DATASET EXTRACT:
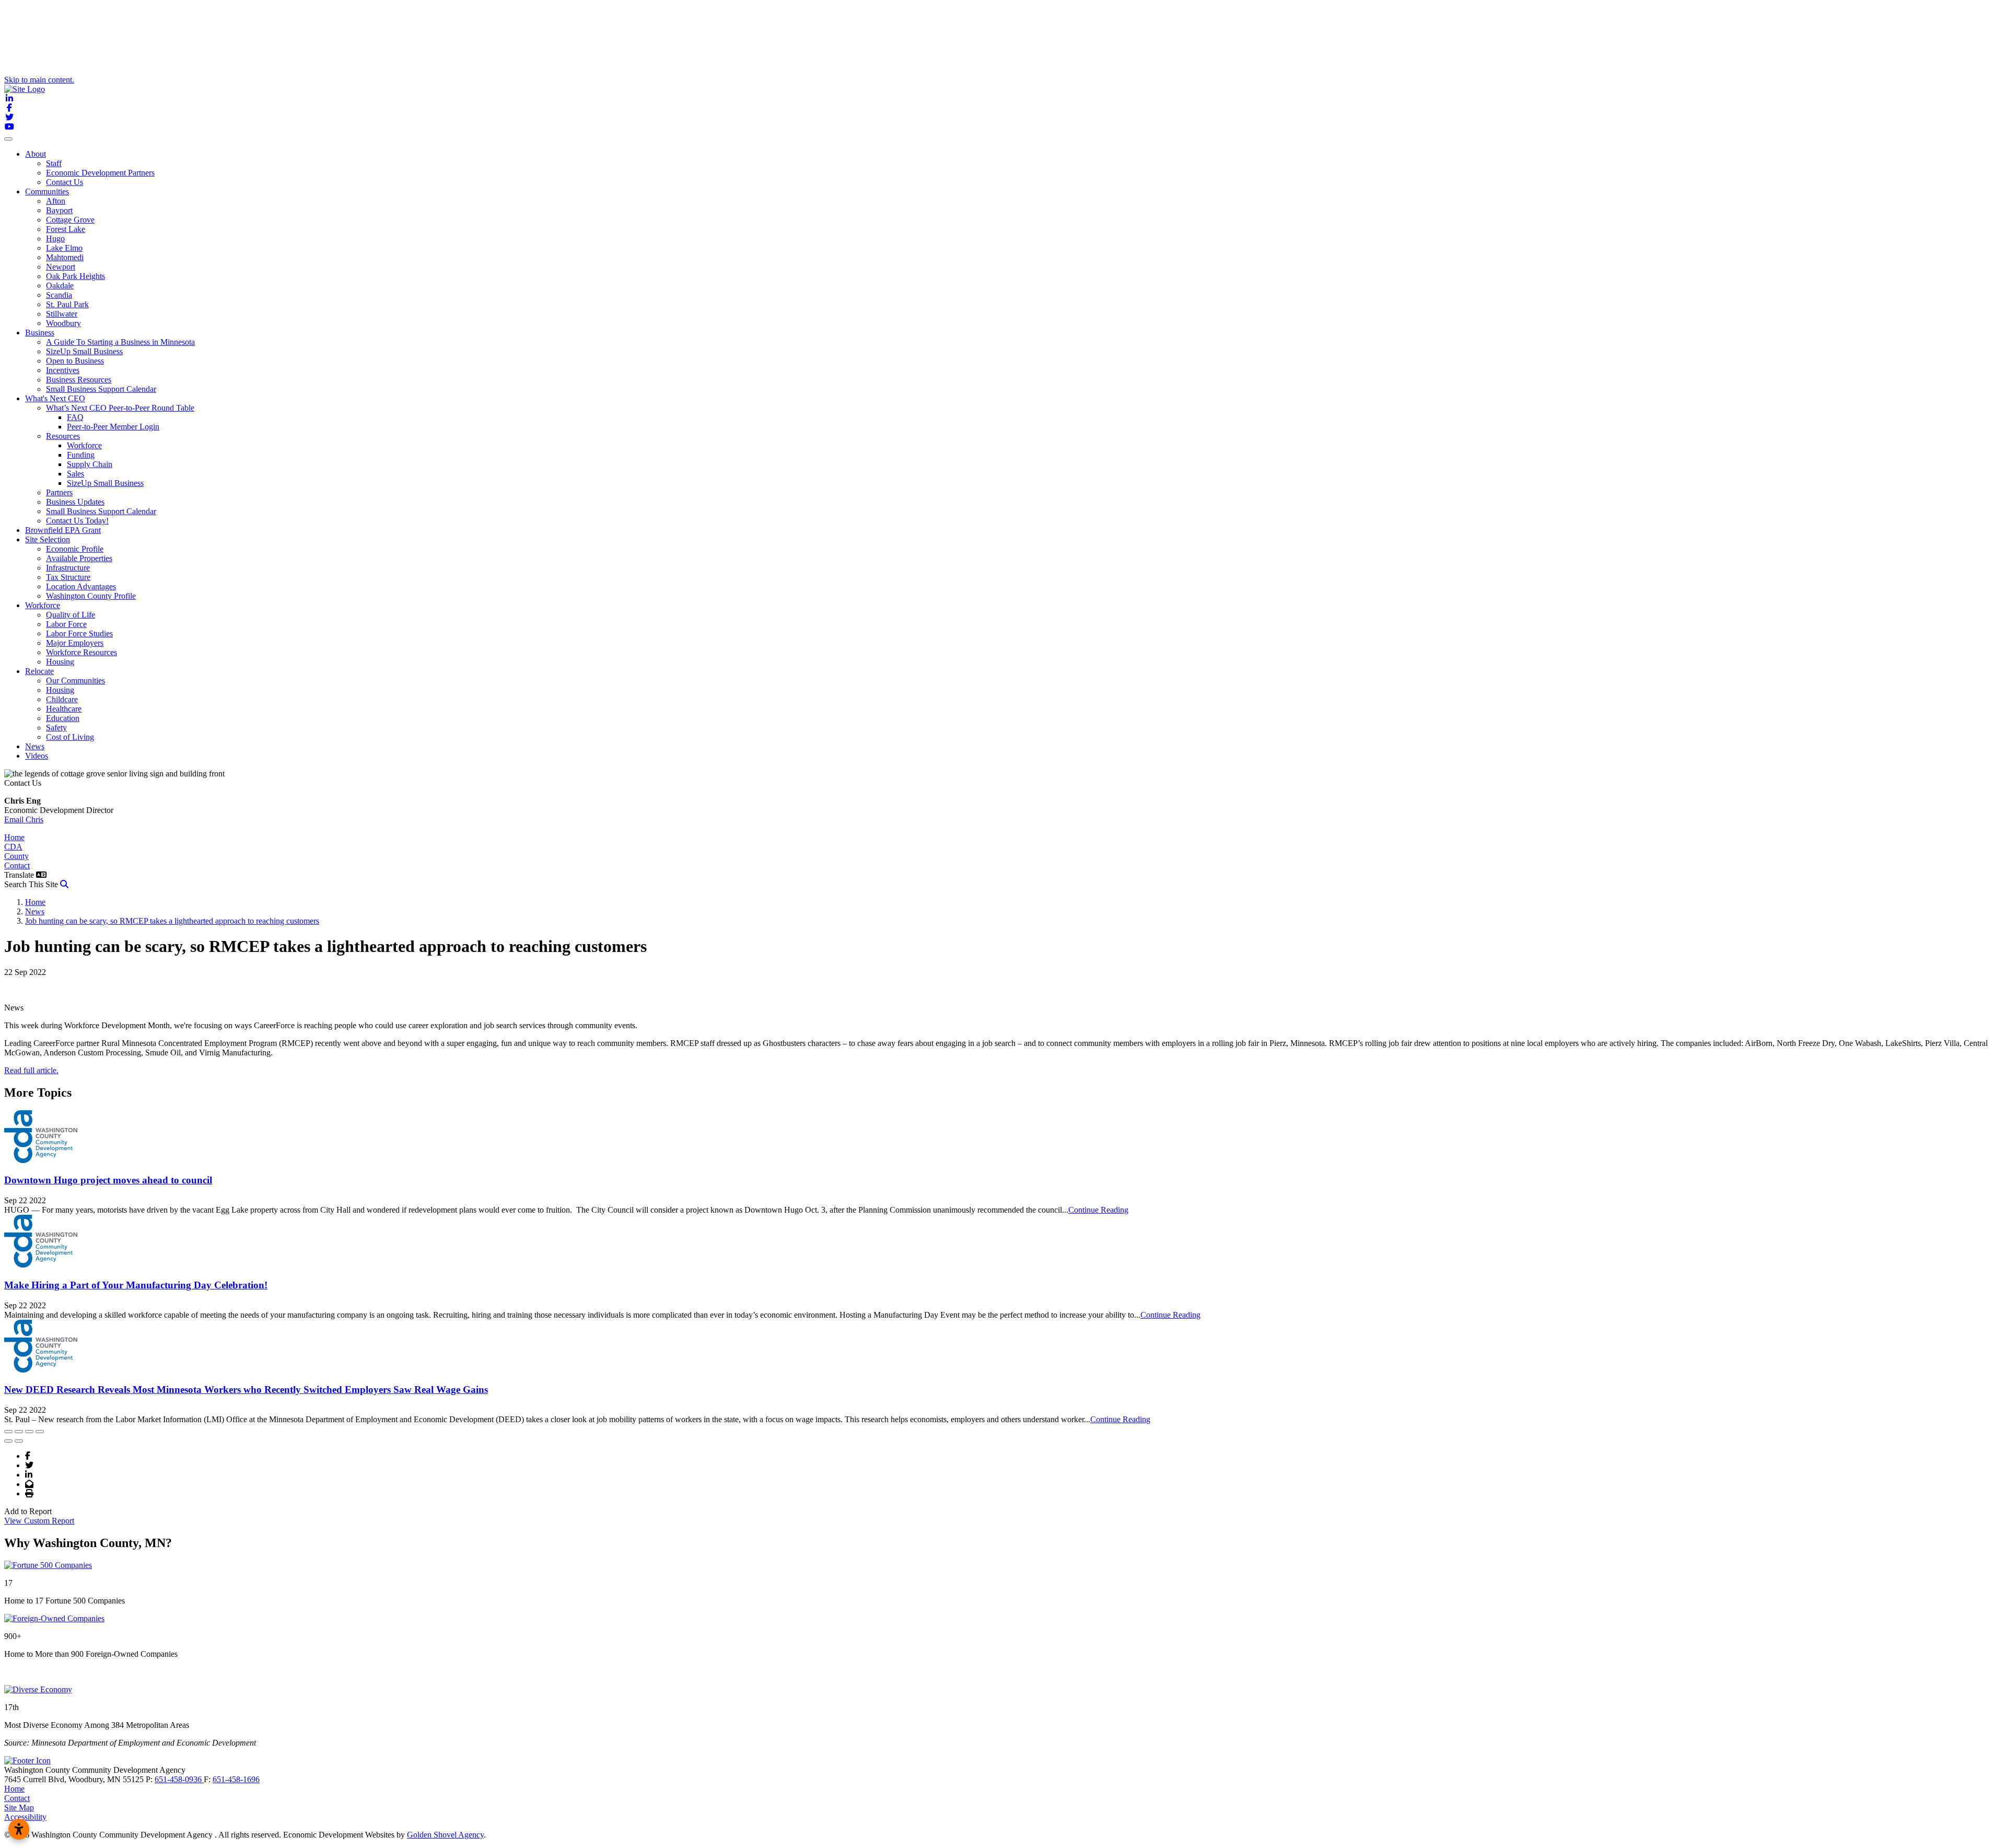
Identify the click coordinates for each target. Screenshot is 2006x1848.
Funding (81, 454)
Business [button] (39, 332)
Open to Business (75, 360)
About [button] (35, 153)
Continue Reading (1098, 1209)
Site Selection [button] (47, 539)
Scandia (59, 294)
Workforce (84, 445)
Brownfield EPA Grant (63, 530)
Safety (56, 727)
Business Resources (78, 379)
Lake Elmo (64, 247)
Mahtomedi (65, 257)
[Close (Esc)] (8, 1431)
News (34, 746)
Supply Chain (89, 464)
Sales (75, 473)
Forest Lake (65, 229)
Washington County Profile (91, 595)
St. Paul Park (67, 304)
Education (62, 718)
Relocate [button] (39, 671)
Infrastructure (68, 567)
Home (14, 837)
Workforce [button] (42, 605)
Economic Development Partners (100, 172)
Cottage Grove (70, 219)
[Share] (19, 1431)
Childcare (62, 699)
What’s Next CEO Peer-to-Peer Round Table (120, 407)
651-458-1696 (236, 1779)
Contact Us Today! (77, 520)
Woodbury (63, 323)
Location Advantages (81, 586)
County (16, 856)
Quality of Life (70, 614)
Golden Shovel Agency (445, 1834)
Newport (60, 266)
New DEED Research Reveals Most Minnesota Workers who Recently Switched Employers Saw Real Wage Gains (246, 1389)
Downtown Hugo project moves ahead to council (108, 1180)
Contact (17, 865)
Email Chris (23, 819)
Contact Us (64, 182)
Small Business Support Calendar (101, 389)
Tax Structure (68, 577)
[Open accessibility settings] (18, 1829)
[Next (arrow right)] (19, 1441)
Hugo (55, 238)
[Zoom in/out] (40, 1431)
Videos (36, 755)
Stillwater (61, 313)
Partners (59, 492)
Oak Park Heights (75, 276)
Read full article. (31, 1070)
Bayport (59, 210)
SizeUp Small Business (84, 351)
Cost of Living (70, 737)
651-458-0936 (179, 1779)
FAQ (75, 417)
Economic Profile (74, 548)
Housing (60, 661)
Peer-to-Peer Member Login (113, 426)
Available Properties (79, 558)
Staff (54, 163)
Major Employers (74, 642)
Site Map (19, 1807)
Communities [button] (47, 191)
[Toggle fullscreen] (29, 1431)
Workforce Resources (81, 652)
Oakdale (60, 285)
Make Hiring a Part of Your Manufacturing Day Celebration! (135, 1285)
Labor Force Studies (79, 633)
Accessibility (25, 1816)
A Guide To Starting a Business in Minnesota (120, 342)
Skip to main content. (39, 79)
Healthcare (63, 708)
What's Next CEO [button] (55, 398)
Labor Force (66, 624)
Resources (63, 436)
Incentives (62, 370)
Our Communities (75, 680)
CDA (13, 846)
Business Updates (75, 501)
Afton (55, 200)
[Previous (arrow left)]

EXERCISE: Return only the lines between the one holding "Peer-to-Peer Member Login (113, 426)" and the one holding "Accessibility (25, 1816)", inclusive, exactly as they appear above.

COMPLETED EXERCISE:
Peer-to-Peer Member Login (113, 426)
Available Properties (79, 558)
Staff (54, 163)
Major Employers (74, 642)
Site Map (19, 1807)
Communities [button] (47, 191)
[Toggle fullscreen] (29, 1431)
Workforce Resources (81, 652)
Oakdale (60, 285)
Make Hiring a Part of Your Manufacturing Day Celebration! (135, 1285)
Labor Force Studies (79, 633)
Accessibility (25, 1816)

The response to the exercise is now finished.